RECORDS SUPPLIED →
◇ ◇ ◇
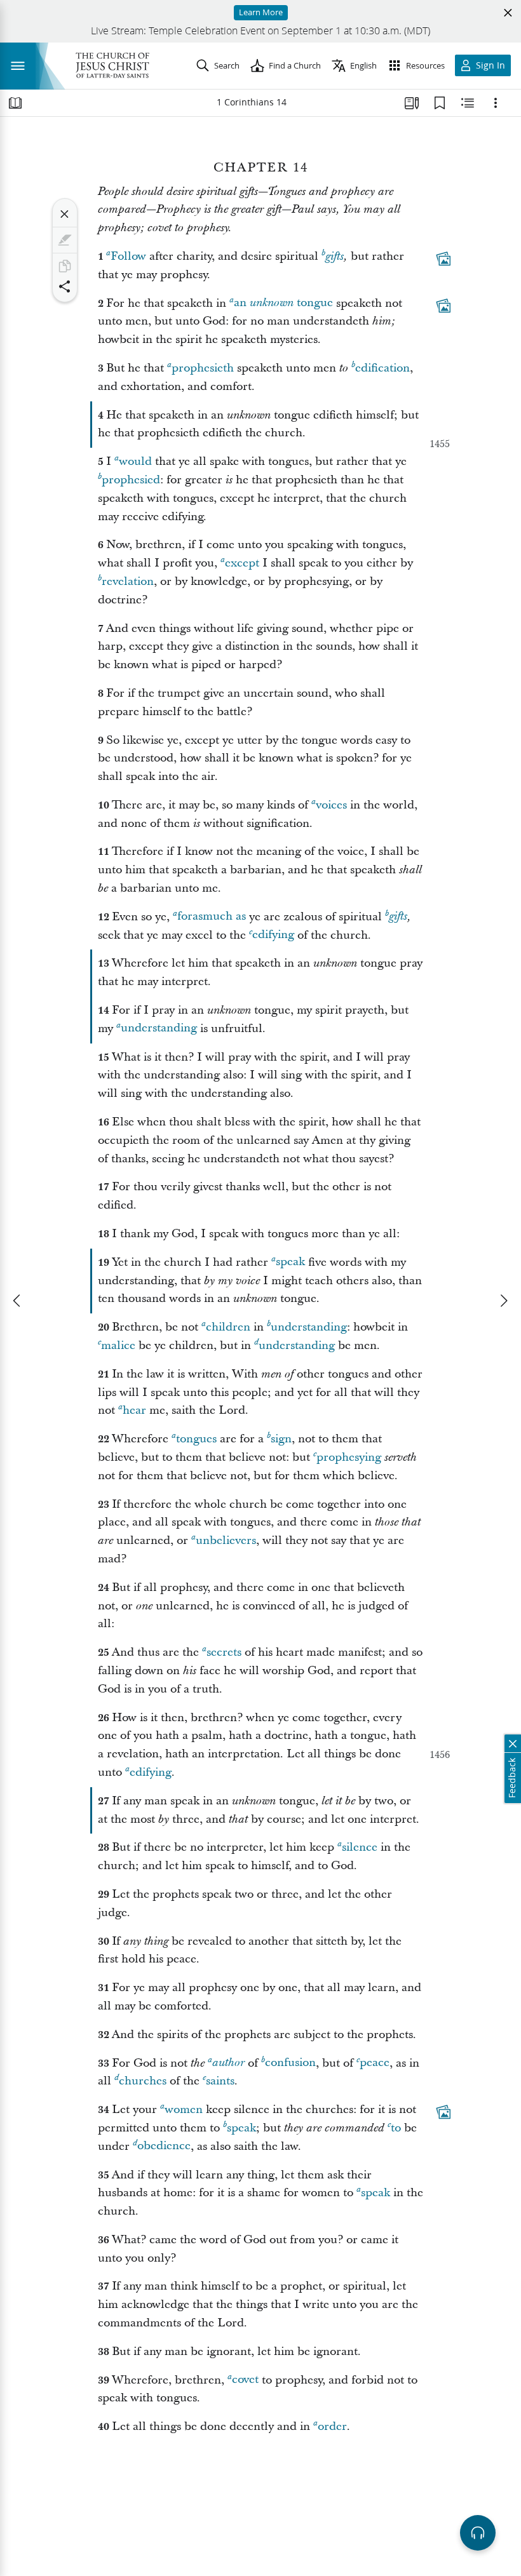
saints (220, 2081)
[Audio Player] (478, 2533)
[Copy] (65, 266)
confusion (290, 2063)
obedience (164, 2146)
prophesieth (203, 368)
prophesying (348, 1457)
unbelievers (226, 1540)
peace (374, 2063)
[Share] (65, 286)
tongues (196, 1439)
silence (359, 1847)
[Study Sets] (411, 103)
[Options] (495, 103)
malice (118, 1345)
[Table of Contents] (15, 103)
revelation (128, 581)
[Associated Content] (443, 258)
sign (281, 1439)
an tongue (283, 303)
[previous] (17, 1300)
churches (142, 2081)
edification (382, 368)
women (184, 2109)
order (332, 2426)
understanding (159, 1028)
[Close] (65, 214)
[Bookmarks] (439, 103)
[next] (503, 1300)
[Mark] (65, 240)
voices (331, 805)
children (228, 1327)
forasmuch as (211, 917)
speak (290, 1262)
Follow (128, 256)
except (242, 563)
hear (134, 1410)
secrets (223, 1652)
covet (245, 2380)
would (135, 461)
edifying (273, 935)
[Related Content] (467, 103)
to (396, 2128)
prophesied (131, 480)
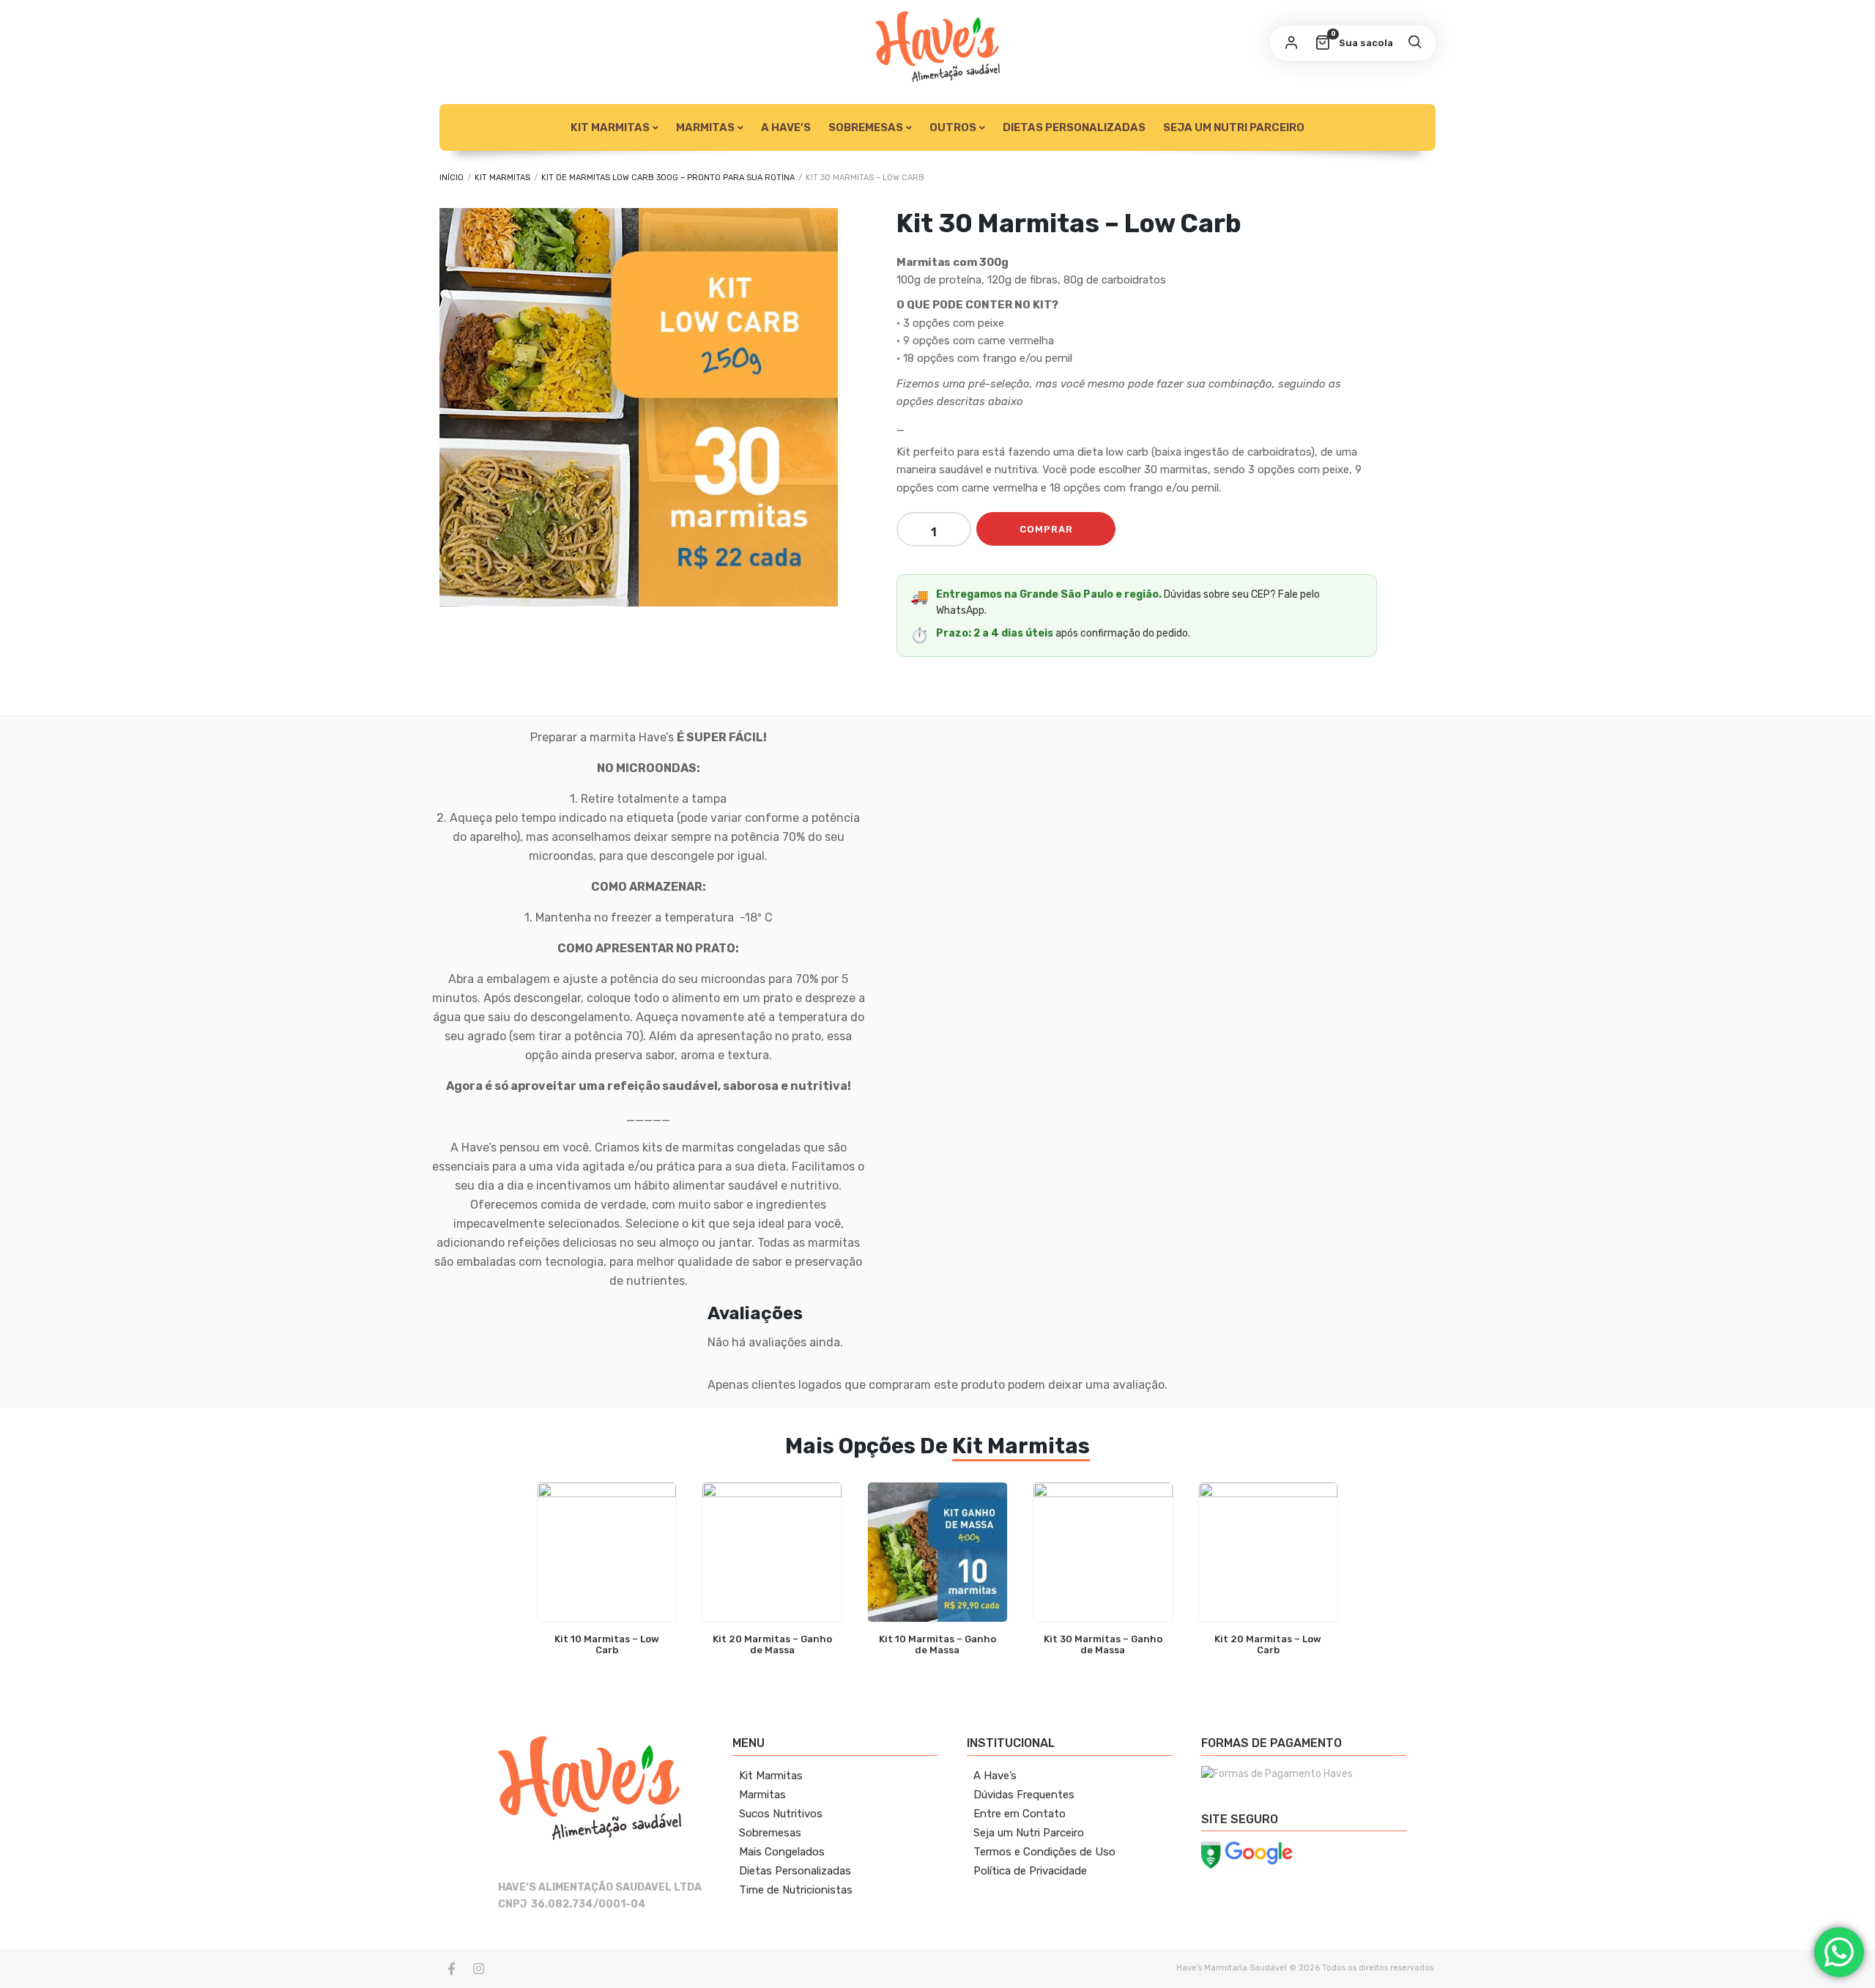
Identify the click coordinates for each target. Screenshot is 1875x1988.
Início (451, 177)
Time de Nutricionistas (796, 1889)
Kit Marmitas (610, 127)
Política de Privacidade (1030, 1870)
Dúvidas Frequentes (1023, 1794)
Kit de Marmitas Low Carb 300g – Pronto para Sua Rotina (668, 177)
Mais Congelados (782, 1851)
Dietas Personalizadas (1074, 127)
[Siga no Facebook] (451, 1969)
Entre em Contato (1019, 1813)
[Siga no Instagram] (478, 1969)
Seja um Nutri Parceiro (1233, 127)
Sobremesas (865, 127)
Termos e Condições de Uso (1044, 1851)
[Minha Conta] (1291, 43)
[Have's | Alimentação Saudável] (937, 46)
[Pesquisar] (1414, 43)
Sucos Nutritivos (781, 1813)
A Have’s (786, 127)
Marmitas (762, 1794)
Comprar (1046, 529)
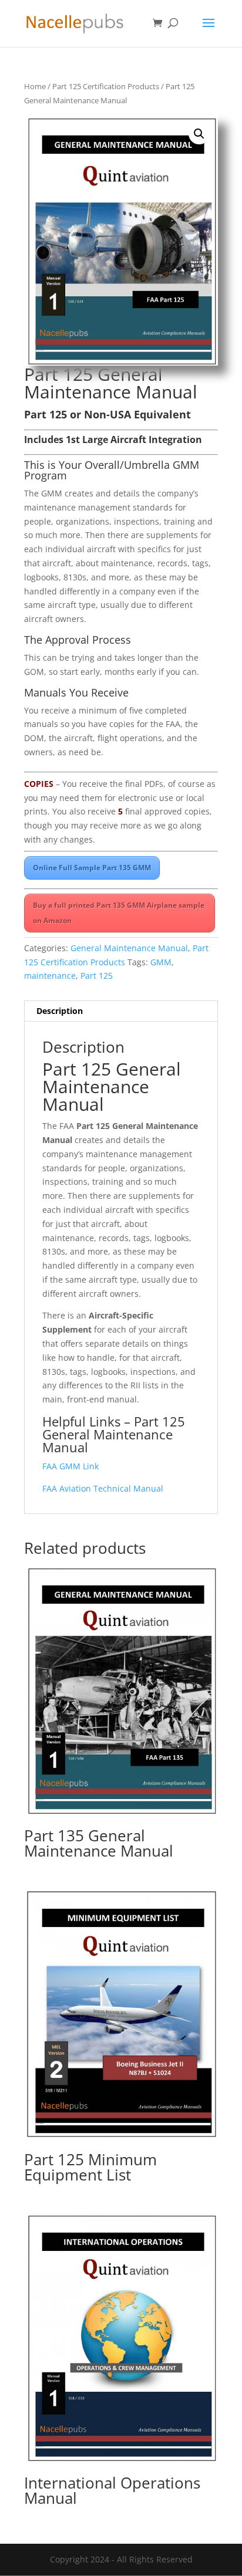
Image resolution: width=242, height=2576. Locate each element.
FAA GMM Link (70, 1466)
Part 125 (96, 975)
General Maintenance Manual (129, 948)
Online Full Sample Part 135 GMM (92, 868)
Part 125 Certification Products (105, 86)
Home (35, 86)
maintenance (50, 975)
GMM (161, 962)
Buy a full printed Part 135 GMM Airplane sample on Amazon (118, 912)
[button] (199, 133)
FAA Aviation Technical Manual (102, 1488)
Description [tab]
◇ ◇ ◇
PROMPT → Find all lines holding the word "Manual" in the records above and copy them.

TASK ANSWER →
General Maintenance Manual (129, 948)
FAA Aviation Technical Manual (102, 1488)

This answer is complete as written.